Experts believe infections continued to spread because the new vaccines provided incomplete protection. It also caused bacteria to mutate to escape the immune response caused by vaccination.
Chancellor Angela Merkel said Friday that 90% of bacterial strains cultivated to infect humans in the United States involve mutations that evade vaccine protection.
For young children vaccinated against pertussis, protection now wears off rapidly, sometimes after 2 to 3 years, well before the age of 11 when a booster shot is recommended.

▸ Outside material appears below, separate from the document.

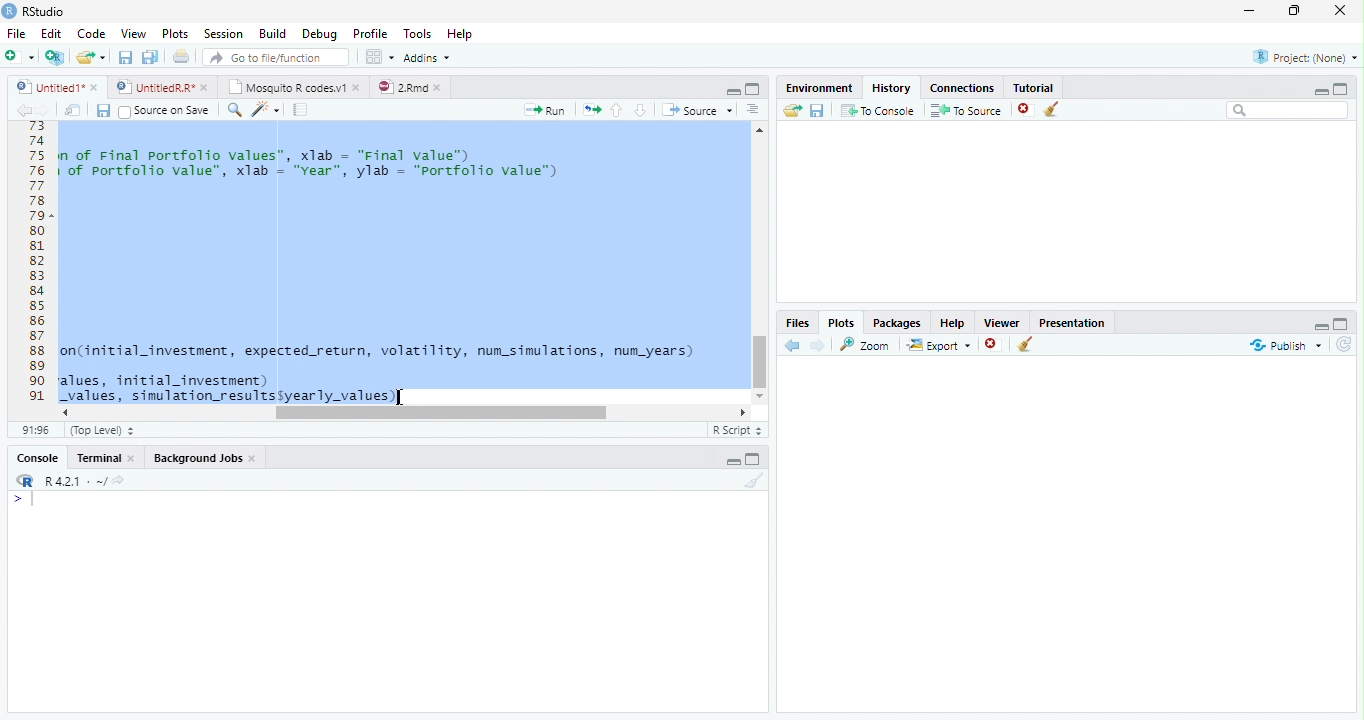  What do you see at coordinates (35, 270) in the screenshot?
I see `Line Numbers` at bounding box center [35, 270].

Regulators consider human stress testing
Infants are most at risk for severe disease, but older children and teens are increasingly infected as their defenses become weaker.
Therefore, a more effective and durable pertussis vaccination with fewer side effects is being sought.
However, testing new vaccines has been difficult because whooping cough has a cycle of outbreaks every three to five years, and researchers cannot predict when or where a surge will occur. Manufacturers need large numbers of infected people to test vaccinations.
Enter human subject research.
In some ways, whooping cough is an ideal infectious disease to test in a human challenge model. In the early stages, it is treatable with antibiotics, which protect research volunteers from harm.
On the other hand, most people have few symptoms in the early stages. While researchers can measure the vaccine’s ability to prevent mild early symptoms and whether it can prevent the bacteria from colonizing the nasal passages, the pertussis challenge model shows how well the vaccine protects against severe disease. It is not possible to directly measure whether this is possible. The goal of most vaccines.
Researchers also don’t know what immune factors indicate that people are protected against whooping cough, so they’re wondering if people are getting at least as much protection as the approved vaccines. You can’t even measure a strategy called bridging.
On Friday, Canadian and British institutions released a model for how to conduct pertussis challenge trials.
FDA advisers were then asked whether they thought this type of trial would measure the right things, and if so, whether it would provide enough evidence on which to base vaccine approval.
The laboratory model received mixed reactions from experts. On the one hand, they said the approach is exciting and will certainly speed up the testing of new vaccines. On the other hand, we were not sure whether these studies were sufficiently calibrated.
“I’m very supportive of this. I’m not entirely sure we’re there yet,” said Melinda, deputy director for vaccine policy and clinical partnerships at the CDC’s National Center for Immunization and Respiratory Diseases. Dr. Wharton said.